Your instructions – Copy every line of the entries below verbatim, starting at the line containing "Click the Condition label" and ending at the line containing "Looking at the", with both of those lines included.

Supplied records –
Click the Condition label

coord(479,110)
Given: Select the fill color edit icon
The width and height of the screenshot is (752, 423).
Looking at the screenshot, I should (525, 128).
* * *
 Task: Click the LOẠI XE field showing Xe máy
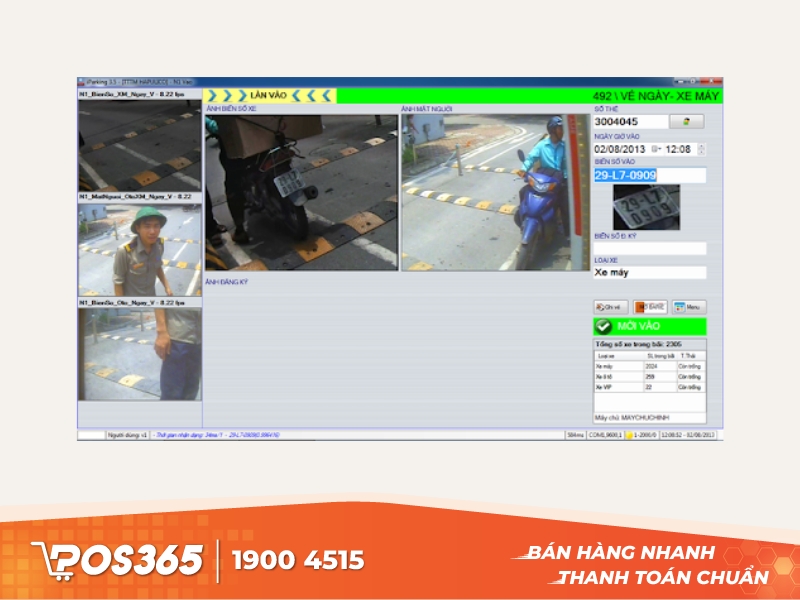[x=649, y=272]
==
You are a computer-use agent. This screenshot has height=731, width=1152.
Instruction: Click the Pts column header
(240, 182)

Response –
Click the Condition label

coord(479,110)
Given: Select the fill color edit icon
The width and height of the screenshot is (752, 423).
Looking at the screenshot, I should (525, 128).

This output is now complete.